Dan di sanalah lelaki itu, langkahnya terseok-seok melewati lorong penghubung dua ruangan di rumah keluarga Kim. Rahee berlari secepat yang ia bisa, tak melepaskan atensi dari punggung Yoongi yang semakin dekat di tiap langkahnya. Lalu saat sosok lelaki itu sudah berada cukup dekat, tangannya terulur meraih lengan sang pemuda disertai napas memburu.

“Yoongi,” panggil gadis itu. Kendati ekspresi terkejut di wajah Yoongi tak menunjukkan tanda-tanda dirinya akan merespon. “Sepertinya aku akan membuat seseorang patah hati.”

“Oh, ya?” Naiknya sebelah alis Yoongi tak begitu menandakan perubahan ekspresi yang signifikan. Dengan wajah sedatar lantai keramik di bawah kaki mereka, lelaki itu melanjutkan dengan nada sarkasme sekental secangkir espresso, “Siapa? Semoga bukan aku.”

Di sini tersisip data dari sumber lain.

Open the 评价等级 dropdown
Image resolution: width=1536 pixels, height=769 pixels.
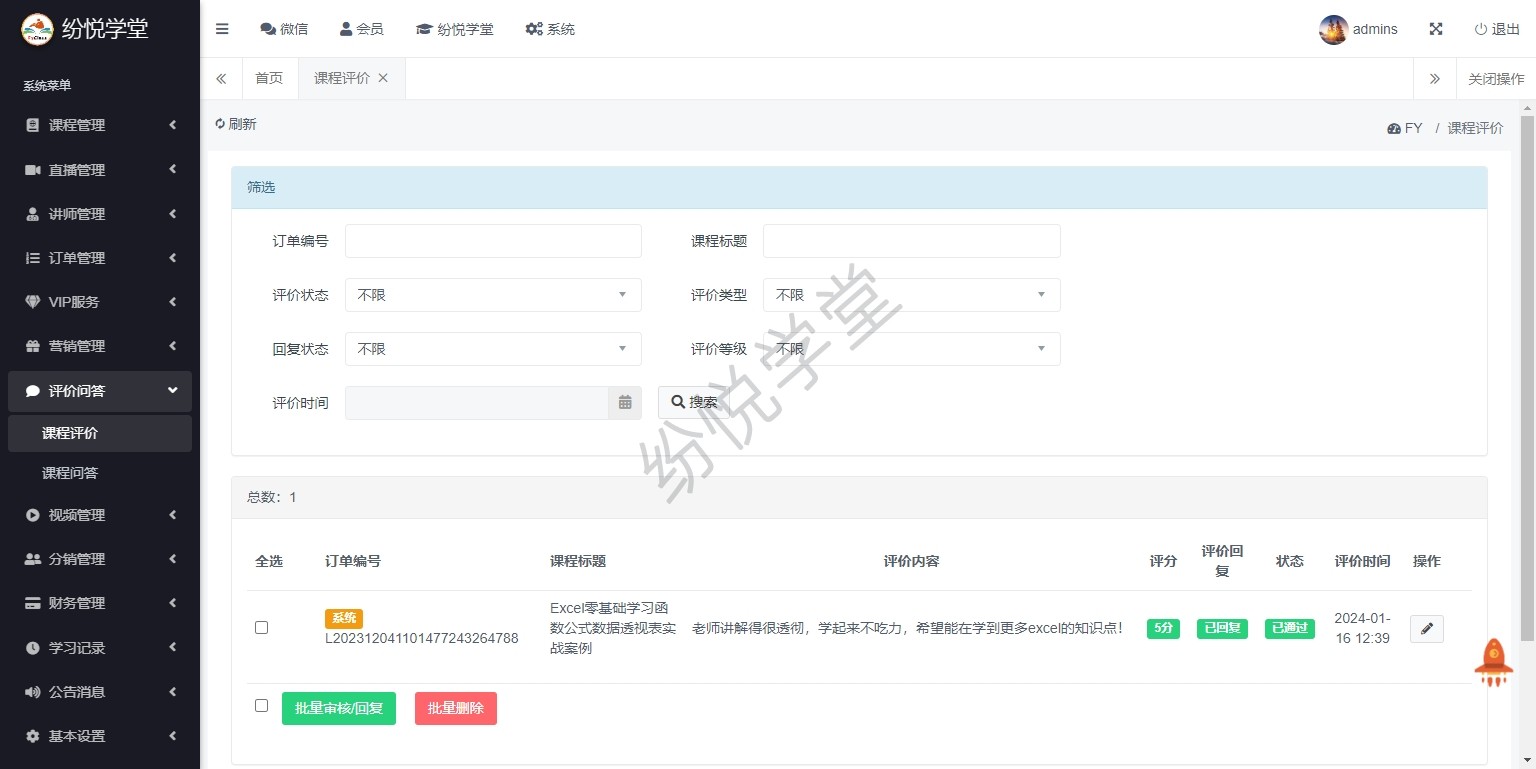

Cengkeraman tangan Rahee terasa dingin, bagai menyimpan sisa-sisa udara malam yang kini berkontradiksi dengan hangatnya ruangan―dengan segumpal panas bercampur debar jantung dalam dada Min Yoongi.

“Bukan,” jawabnya.

Satu buah kata sederhana. Namun berhasil mengundang beliak mata sang pemuda, yang kemudian menatap lekat-lekat gadis di hadapannya, seolah memastikan ia tidak salah dengar atau gadis itu tidak salah bicara.

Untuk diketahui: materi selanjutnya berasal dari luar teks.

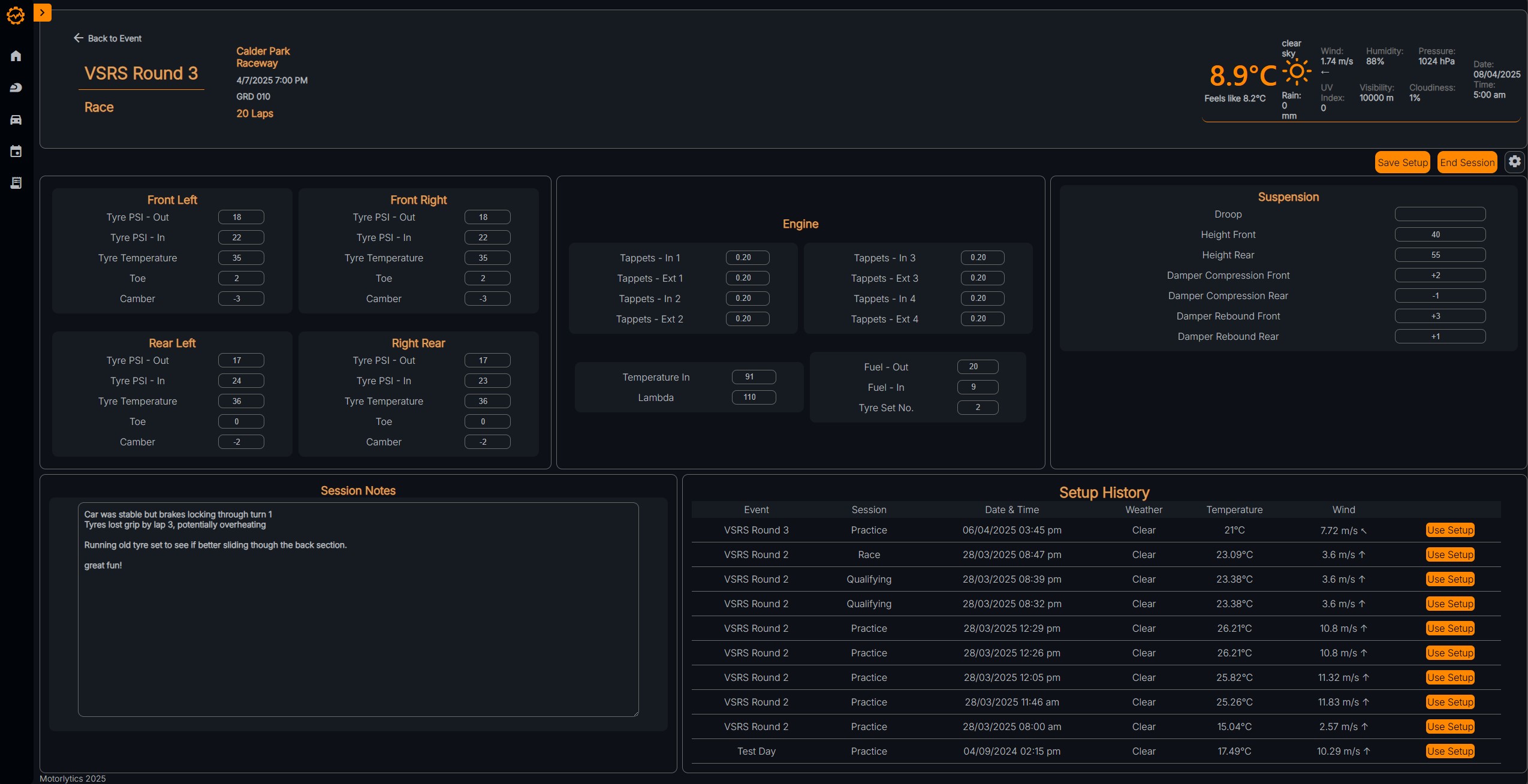This screenshot has height=784, width=1528.
Task: Expand the navigation sidebar with orange chevron
Action: [43, 12]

Maka kesungguhan yang ia temukan dalam sepasang obisidan kecoklatan Rahee membuatnya membatin, Demi Tuhan―ia akan menyesal seumur hidup jika tidak segera merengkuh gadis itu dalam pelukannya sekarang juga.



-tbc-



Sekali lagi, aku nggak memaksa kalian buat suka sama chapter kali ini.
Setelah kurevisi berkali-kali, aku bisa liat banyak plot hole yang terbentuk. Ada keinginan buat ngulang semuanya dari awal tapi aku terlanjur suka sama bagian Yoongi-Rahee gimana dong?
Dari sini, hubungan romantis punya semua tokoh sudah mencapai titik temu, sudah bisa dinalar bakal ke mana arahnya. Sudah jadi tanda-tanda dari akhir cerita.
Tolong jangan kaget kalau satu/dua chapter lagi Vector of Fate udah tamat, ya.